厚労省 来年度概算要求30.6兆円 医療・介護のICT化注力
厚生労働省は来年度予算概算要求を発表した。要求額は一般会計で今年度より7259億円(2.5%)増の30兆6675億円。また来年度の重点要求・要望として「地域の福祉サービスに係る新たなシステムの構築」「医療分野の研究開発の推進」「総合的ながん対策の推進」など8項目を掲げた。
福祉ニーズの多様化に対応
このうち「地域の福祉サービスに係る新たなシステムの構築」では、
(1)福祉ニーズの多様化・複雑化
(2)高齢化の中での人口減少
の2点を課題とし、その解決に向けた具体的な取り組みとして「地域包括支援体制の構築」「ひとり親家庭相談窓口のワンストップ化」「生活保護受給者等の居住確保」「介護ロボット等の開発の加速化のための支援」「効果的・効率的な介護サービス提供のためのモデル事業の実施等」「潜在介護福祉士・保育士対策の強化」「質の高い介護人材の養成の推進」「介護人材の機能分化に資する研修プログラムの開発」などを示した。
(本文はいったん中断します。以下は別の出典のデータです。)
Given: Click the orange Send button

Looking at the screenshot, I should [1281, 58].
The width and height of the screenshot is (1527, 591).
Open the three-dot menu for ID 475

なお医療・介護関連で盛り込まれた主要施策・事業とその予算額は以下の通り。
「安心で質の高い医療・介護サービス提供体制の構築」
◎地域において、予防・健康づくり、病診連携、在宅医療推進、看取り対応などを幅広く行う「かかりつけ医」モデルの構築(4.5億円)
◎「新オレンジプラン」に基づく、認知症高齢者にやさしい地域づくりの推進。具体的には、認知症疾患医療センターを366ヵ所から433ヵ所に、認知症医療・介護関連の枠組み構築のためのモデル事業新設、若年性認知症支援コーディネーター設置の推進、など(57億円)
◎介護ロボットの開発に必要な支援を一体的に行う拠点施設の整備(5億円)
「医療・介護分野におけるICT化の推進」
◎複数の医療機関が参加するクラウド型電子カルテシステムのモデル事業実施など(27億円)。
◎介護サービス効率性向上・ICTを活用した事業所間連携の取り組みをモデル的に実施(3.8億円)
「安心・安全な暮らしの確保等」
◎さまざまな福祉ニーズに対応する新しい地域包括支援体制の構築、地域の福祉サービスに係る新たなシステムを担う人材の育成・確保、など(73億円)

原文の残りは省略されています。